Saved data entries:
§
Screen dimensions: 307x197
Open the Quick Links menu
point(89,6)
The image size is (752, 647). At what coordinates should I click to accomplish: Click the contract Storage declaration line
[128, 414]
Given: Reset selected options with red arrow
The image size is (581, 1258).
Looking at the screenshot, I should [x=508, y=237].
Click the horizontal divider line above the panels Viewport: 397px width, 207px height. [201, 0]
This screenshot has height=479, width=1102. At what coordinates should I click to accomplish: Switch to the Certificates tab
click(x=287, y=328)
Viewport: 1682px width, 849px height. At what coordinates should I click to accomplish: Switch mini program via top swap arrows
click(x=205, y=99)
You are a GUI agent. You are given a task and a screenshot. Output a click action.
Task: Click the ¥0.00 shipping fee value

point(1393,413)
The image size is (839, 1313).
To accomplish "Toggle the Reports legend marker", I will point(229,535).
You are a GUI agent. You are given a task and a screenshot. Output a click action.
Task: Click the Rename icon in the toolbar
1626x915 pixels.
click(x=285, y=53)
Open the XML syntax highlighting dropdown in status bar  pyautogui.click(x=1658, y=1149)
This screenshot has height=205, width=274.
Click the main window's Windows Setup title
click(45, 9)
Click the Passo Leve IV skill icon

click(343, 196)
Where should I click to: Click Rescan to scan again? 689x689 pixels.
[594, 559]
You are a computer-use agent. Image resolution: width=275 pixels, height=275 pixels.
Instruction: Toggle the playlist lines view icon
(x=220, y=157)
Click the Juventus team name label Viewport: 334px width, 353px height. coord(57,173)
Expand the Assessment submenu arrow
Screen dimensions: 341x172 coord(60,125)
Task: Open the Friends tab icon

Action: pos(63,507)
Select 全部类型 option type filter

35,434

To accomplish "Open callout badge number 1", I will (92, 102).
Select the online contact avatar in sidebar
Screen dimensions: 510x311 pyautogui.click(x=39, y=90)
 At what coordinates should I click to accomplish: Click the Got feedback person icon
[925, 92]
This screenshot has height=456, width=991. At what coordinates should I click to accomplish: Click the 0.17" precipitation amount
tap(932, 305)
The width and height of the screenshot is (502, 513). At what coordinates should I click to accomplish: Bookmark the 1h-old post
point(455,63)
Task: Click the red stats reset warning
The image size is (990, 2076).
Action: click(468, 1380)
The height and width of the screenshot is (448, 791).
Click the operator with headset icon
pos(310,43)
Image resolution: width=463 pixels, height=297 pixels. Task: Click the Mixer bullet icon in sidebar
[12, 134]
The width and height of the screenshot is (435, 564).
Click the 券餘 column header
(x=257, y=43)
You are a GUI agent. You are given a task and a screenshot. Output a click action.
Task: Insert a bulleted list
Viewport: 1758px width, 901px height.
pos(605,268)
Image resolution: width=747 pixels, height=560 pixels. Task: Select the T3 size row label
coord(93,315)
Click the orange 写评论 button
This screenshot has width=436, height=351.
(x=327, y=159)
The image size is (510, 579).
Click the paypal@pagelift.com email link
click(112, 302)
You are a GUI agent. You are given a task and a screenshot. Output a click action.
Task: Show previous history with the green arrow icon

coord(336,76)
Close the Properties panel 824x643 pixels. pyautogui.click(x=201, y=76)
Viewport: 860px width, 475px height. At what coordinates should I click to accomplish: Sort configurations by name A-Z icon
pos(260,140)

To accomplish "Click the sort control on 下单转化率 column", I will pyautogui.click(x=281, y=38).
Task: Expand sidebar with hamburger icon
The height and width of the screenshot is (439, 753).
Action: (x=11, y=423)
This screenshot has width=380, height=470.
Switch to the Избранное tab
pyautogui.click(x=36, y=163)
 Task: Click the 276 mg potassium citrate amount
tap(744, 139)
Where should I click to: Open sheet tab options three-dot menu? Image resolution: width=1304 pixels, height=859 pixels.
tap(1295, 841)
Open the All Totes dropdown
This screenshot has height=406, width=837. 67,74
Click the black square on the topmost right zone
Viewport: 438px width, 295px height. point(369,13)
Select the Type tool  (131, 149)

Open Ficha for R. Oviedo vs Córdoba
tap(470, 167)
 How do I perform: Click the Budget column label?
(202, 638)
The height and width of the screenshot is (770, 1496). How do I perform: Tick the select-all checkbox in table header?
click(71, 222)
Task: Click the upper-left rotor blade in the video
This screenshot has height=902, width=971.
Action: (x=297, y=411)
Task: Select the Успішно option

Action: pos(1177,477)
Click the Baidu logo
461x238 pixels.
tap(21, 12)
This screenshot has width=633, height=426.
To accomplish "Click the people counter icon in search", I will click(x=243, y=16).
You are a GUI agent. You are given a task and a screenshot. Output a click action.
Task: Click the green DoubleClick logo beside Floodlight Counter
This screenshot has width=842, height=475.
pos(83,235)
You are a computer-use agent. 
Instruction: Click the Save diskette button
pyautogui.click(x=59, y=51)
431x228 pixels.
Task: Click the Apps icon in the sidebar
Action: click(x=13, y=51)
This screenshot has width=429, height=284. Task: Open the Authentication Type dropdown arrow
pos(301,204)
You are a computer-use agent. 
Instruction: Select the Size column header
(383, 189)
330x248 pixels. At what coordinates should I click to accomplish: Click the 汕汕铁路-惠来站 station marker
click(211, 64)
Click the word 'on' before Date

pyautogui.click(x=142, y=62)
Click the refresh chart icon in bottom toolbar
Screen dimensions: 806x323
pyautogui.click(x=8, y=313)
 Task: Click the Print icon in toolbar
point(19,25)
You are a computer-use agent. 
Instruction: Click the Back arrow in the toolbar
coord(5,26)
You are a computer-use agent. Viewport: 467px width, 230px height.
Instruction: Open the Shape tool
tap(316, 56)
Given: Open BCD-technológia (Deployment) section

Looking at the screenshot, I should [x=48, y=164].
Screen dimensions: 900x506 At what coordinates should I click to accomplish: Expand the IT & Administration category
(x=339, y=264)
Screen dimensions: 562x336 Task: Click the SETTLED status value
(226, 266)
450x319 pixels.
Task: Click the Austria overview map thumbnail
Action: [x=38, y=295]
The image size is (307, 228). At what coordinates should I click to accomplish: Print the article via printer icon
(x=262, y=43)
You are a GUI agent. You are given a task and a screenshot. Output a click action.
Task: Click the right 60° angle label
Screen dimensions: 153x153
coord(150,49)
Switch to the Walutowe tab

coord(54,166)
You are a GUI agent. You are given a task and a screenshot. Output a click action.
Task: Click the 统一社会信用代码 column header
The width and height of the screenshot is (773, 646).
§
Copy the stretch of the listing from the line containing "Image resolution: width=463" through the line containing "pos(605,268)", requests included, and increase every coordinate in the answers by 35.

Image resolution: width=463 pixels, height=297 pixels. Task: Click the Mixer bullet icon in sidebar
[47, 169]
The width and height of the screenshot is (435, 564).
Click the 券餘 column header
(x=292, y=78)
You are a GUI agent. You are given a task and a screenshot. Output a click action.
Task: Insert a bulleted list
Viewport: 1758px width, 901px height.
pos(640,303)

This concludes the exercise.